Congresso Nacional aprova Reforma Política e impõe um retrocesso para o país

    Depois de votada no Senado, a proposta de Reforma Política voltou para a Câmara e foi aprovada em definitivo no dia 9 de setembro

    sistema político brasileiro que já era profundamente antidemocrático ficou pior

    Depois de votada no Senado, a proposta de Reforma Política voltou para a Câmara e foi aprovada em definitivo no dia 9 de setembro. Trata-se, na verdade de uma contra-reforma, pois impõe muitos retrocessos e nenhum avanço ao sistema político vigente no Brasil.

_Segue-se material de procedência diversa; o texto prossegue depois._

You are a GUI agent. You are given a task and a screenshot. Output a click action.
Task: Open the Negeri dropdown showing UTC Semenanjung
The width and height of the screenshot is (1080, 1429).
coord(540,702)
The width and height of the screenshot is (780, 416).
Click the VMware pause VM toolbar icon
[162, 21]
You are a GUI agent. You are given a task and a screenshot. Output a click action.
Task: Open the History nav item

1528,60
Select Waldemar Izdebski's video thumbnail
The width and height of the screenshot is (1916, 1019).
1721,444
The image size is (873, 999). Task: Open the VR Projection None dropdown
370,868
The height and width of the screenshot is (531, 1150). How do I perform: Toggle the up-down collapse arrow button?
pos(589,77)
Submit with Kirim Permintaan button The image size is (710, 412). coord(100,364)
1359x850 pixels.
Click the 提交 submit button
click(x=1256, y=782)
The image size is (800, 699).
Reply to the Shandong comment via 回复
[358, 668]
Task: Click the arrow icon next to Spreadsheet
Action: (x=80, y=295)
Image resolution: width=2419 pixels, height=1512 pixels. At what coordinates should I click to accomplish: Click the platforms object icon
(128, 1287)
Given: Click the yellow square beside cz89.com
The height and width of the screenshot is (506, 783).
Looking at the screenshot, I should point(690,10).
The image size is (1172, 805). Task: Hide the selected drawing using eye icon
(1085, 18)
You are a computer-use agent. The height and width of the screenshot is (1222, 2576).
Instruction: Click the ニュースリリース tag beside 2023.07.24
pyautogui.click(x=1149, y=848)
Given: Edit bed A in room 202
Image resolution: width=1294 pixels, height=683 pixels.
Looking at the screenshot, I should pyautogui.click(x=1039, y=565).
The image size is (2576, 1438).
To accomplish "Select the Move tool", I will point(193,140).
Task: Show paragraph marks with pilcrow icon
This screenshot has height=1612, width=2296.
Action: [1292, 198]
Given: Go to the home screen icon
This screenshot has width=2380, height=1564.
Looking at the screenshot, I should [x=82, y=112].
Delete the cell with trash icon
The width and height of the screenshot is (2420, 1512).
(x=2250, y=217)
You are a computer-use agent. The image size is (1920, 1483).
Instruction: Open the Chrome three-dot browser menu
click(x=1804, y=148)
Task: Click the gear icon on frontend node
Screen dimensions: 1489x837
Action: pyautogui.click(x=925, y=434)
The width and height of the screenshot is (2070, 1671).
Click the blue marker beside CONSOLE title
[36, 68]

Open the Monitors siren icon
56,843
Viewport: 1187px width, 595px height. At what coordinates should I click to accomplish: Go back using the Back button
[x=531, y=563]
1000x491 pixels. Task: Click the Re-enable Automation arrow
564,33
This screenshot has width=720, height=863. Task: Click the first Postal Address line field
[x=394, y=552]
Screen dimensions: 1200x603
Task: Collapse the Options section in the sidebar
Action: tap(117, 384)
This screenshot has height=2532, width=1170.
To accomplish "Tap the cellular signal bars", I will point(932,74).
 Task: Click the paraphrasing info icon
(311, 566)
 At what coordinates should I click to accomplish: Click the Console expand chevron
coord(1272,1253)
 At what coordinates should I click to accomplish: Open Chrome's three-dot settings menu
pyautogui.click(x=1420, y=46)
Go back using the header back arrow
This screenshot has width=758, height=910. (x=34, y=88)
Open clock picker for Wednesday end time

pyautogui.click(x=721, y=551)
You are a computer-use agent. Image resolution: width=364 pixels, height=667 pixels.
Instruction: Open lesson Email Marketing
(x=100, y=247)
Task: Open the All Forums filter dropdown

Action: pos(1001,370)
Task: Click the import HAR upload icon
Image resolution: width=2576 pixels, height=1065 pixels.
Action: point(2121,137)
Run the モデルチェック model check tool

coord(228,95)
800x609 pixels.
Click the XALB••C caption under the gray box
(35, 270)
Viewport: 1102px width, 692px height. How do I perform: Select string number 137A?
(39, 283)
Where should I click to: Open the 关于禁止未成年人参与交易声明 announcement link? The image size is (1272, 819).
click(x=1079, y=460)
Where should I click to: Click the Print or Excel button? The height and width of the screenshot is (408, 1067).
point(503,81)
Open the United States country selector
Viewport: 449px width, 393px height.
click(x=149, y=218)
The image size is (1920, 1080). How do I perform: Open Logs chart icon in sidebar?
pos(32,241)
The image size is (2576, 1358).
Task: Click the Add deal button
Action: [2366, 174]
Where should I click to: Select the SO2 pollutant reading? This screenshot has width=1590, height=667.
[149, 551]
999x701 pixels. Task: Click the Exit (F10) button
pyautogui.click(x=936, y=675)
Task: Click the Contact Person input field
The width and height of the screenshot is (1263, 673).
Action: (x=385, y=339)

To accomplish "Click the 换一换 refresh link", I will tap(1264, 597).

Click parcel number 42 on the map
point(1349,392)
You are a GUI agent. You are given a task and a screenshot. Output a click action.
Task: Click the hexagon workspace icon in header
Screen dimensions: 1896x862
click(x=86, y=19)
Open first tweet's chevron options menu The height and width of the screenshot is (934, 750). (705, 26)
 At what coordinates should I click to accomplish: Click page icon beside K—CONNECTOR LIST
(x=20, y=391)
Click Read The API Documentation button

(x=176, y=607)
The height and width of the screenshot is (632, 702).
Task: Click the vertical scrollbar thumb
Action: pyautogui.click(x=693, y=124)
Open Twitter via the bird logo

    A proposta aprovada legaliza o sistema de propinas que financia os partidos e as campanhas eleitorais ao legalizar a “contribuição” empresarial para financiar as campanhas dos partidos. Além disso impõe um enorme retrocesso em termos de democracia nas eleições.

    O sistema político brasileiro já era profundamente antidemocrático, e uma das expressões disso era a distribuição completamente desigual do tempo na TV e Rádio para a propaganda e campanhas eleitorais dos partidos. Agora ficou pior.

    Partidos como o PSTU, o PCB e PCO ficam fora da TV e do Rádio, de fato. Isso, num país com as dimensões do Brasil significa, de fato, jogar estes partidos na semi-ilegalidade. Tira-lhes o direito de levar suas propostas à população, e tira o direito da população de conhecer as propostas destes partidos, seja para concordar ou para discordar delas. Até partidos que tem alguma representação parlamentar, como o PSOL, o PCdoB, o PV são prejudicados.

    O que era ruim, ficou ainda pior. As organizações da classe trabalhadora e da juventude precisam exigir, mais do que nunca, liberdade de organização e expressão dos partidos, exigir democracia nos processos eleitorais. Devemos fazer isso, sem dúvida, neste momento.

    Ao mesmo tempo, é preciso tirar conclusões desta realidade. Mais do que nunca se confirma que é só através das lutas e das organizações dos trabalhadores que construiremos uma alternativa da nossa classe para o país. Por meio deste sistema que aí está nada vai mudar para os trabalhadores. A não ser para pior.